PROBLEM TO SOLVE
All of the records must be repeated exactly as they read.

Stored items
════════
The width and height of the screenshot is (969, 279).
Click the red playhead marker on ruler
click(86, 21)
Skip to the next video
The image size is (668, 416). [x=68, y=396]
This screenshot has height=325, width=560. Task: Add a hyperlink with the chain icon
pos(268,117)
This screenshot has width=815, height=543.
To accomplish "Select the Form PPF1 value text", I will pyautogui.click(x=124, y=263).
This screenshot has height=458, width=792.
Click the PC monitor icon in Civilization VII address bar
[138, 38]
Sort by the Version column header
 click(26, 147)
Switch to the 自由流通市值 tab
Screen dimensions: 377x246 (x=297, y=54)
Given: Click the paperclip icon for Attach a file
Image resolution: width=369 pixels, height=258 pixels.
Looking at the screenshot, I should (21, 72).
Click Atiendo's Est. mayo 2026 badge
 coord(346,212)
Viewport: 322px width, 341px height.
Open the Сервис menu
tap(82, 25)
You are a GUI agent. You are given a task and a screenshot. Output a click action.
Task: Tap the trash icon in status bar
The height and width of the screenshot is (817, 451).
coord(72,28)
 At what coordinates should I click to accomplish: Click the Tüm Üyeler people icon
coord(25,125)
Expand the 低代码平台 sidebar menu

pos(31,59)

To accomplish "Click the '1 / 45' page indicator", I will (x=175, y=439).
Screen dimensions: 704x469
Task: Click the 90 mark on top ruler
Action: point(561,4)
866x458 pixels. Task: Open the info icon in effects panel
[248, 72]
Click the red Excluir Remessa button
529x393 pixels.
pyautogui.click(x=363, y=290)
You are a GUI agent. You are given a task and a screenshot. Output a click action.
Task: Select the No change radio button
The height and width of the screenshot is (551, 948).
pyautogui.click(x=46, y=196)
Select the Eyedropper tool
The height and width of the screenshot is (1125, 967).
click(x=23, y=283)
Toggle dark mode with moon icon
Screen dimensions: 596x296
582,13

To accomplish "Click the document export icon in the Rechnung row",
════════
ANSWER
The width and height of the screenshot is (969, 279).
Click the red playhead marker on ruler
click(86, 21)
Skip to the next video
The image size is (668, 416). [x=68, y=396]
This screenshot has height=325, width=560. Task: Add a hyperlink with the chain icon
pos(268,117)
This screenshot has width=815, height=543.
To accomplish "Select the Form PPF1 value text", I will pyautogui.click(x=124, y=263).
This screenshot has height=458, width=792.
Click the PC monitor icon in Civilization VII address bar
[138, 38]
Sort by the Version column header
 click(26, 147)
Switch to the 自由流通市值 tab
Screen dimensions: 377x246 (x=297, y=54)
Given: Click the paperclip icon for Attach a file
Image resolution: width=369 pixels, height=258 pixels.
Looking at the screenshot, I should (21, 72).
Click Atiendo's Est. mayo 2026 badge
 coord(346,212)
Viewport: 322px width, 341px height.
Open the Сервис menu
tap(82, 25)
You are a GUI agent. You are given a task and a screenshot. Output a click action.
Task: Tap the trash icon in status bar
The height and width of the screenshot is (817, 451).
coord(72,28)
 At what coordinates should I click to accomplish: Click the Tüm Üyeler people icon
coord(25,125)
Expand the 低代码平台 sidebar menu

pos(31,59)

To accomplish "Click the '1 / 45' page indicator", I will (x=175, y=439).
Screen dimensions: 704x469
Task: Click the 90 mark on top ruler
Action: point(561,4)
866x458 pixels. Task: Open the info icon in effects panel
[248, 72]
Click the red Excluir Remessa button
529x393 pixels.
pyautogui.click(x=363, y=290)
You are a GUI agent. You are given a task and a screenshot. Output a click action.
Task: Select the No change radio button
The height and width of the screenshot is (551, 948).
pyautogui.click(x=46, y=196)
Select the Eyedropper tool
The height and width of the screenshot is (1125, 967).
click(x=23, y=283)
Toggle dark mode with moon icon
Screen dimensions: 596x296
582,13

To accomplish "Click the document export icon in the Rechnung row",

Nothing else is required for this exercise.